During and in the aftermath of the incident German authorities faced a very chaotic situation with excessive insecurity and high risk for the public because back then the modus operandi that uses vehicles as weapons was a relatively new phenomenon for European authorities and the perpetrator was still on the run.What worked well and could be recommended to others?
Yet, the Berlin authorities managed to take several communication measures that successfully helped to calm the public down and prevent further panic or the spread of rumours. A great deal of their strategy therefore built on resources they had established beforehand: they could rely on pre-formulated messages for such an incident and a concept for an alert system, they had already established a 4-eye-principle to secure message accuracy and wording as well as a cross-district backup plan to get other communication officers involved to be able to keep the public up to 24/7 even during operations with an unknown time frame (that could potentially last for several days as in this incident). This way, they could circumvent the usual command structure across different hierarchy levels, keep feedback-loops short and thus take action within minutes or sometimes even seconds. More precisely,
- they sent the first tweet right out of a police car,
- they chose to share actual information on what they knew and what they were doing (instead of empty messages such as e.g., ‘We have everything under control, just stay at home’ which would have likely only stirred rumour and potentially panic)

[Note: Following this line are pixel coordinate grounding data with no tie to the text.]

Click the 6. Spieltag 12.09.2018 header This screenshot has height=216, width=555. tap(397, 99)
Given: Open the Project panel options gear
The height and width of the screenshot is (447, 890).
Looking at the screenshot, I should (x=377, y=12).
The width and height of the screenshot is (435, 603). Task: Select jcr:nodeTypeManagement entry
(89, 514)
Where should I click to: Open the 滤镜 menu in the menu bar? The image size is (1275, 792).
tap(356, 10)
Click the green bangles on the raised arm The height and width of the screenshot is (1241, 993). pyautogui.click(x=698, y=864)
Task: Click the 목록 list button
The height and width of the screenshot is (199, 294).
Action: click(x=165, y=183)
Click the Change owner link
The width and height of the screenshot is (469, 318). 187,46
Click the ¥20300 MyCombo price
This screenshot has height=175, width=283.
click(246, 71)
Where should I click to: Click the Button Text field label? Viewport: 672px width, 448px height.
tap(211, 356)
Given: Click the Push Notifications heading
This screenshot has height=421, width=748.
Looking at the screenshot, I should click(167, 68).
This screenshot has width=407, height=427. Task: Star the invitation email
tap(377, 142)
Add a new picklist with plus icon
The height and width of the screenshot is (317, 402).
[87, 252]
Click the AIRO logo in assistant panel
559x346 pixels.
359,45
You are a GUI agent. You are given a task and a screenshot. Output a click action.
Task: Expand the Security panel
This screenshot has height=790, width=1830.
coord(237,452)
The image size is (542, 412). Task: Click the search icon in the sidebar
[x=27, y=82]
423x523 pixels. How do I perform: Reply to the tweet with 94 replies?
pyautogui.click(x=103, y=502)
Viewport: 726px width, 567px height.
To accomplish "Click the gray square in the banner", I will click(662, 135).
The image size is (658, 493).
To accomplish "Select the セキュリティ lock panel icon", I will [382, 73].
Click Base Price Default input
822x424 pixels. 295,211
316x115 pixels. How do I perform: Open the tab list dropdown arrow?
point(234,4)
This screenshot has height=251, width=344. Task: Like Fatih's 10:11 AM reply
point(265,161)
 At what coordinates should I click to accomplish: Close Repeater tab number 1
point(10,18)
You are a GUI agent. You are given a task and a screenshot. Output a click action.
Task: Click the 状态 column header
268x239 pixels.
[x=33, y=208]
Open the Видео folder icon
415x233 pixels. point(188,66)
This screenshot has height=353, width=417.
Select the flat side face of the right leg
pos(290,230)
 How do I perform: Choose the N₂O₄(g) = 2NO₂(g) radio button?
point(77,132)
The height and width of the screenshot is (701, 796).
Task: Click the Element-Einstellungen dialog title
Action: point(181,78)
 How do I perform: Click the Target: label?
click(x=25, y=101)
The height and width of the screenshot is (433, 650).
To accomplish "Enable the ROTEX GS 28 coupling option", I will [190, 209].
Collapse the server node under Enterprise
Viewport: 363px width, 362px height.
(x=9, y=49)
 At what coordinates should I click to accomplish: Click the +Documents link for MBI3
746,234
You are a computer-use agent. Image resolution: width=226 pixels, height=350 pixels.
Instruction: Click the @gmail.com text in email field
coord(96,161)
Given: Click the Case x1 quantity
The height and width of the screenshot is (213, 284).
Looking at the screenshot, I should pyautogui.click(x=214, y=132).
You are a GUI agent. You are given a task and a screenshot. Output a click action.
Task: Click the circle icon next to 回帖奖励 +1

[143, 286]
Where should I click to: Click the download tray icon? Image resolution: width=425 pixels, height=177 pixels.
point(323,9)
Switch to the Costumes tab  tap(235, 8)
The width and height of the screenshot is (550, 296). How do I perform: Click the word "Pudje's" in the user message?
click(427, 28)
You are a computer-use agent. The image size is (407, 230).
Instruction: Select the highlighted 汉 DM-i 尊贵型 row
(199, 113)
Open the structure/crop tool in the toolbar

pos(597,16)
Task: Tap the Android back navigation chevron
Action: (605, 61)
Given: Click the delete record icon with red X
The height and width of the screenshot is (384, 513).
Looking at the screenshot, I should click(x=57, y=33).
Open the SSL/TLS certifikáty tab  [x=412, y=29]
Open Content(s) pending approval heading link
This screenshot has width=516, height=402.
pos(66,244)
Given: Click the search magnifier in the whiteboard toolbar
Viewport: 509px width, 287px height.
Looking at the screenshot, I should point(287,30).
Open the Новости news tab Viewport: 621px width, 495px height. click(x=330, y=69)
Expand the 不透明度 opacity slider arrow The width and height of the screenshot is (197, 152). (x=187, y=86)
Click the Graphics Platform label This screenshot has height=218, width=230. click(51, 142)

- they were the first to actively set the #s for the incident on social media and thus could steer the public discourse in a way that it remained relatively calm and neutral (#Breitscheidplatz instead of #terror / #amok)What limitations were identified?
Even though the Berlin police handled the crisis communication during the attack extremely well, they neglected the importance of the recovery phase and the political dimensions of such an event and thus still had to face harsh criticism in the aftermath of the events which partly also addressed their social media work: As it turned out, the assassin had been known to the German security authorities beforehand and was classified as an Islamist threat. The Islamic State of Iraq and the Levant gave him instructions and ISIL released a video of him pledging allegiance to the terror group's then-leader, Abu Bakr al-Baghdadi.
What followed was a long discussion and investigation trying to clarify who was responsible for the fact that the perpetrator had not been under surveillance (and if social media monitoring in terms of predictive policing would have prevented the attack) and the authorities could not manage to gain interpretational sovereignty over this discourse.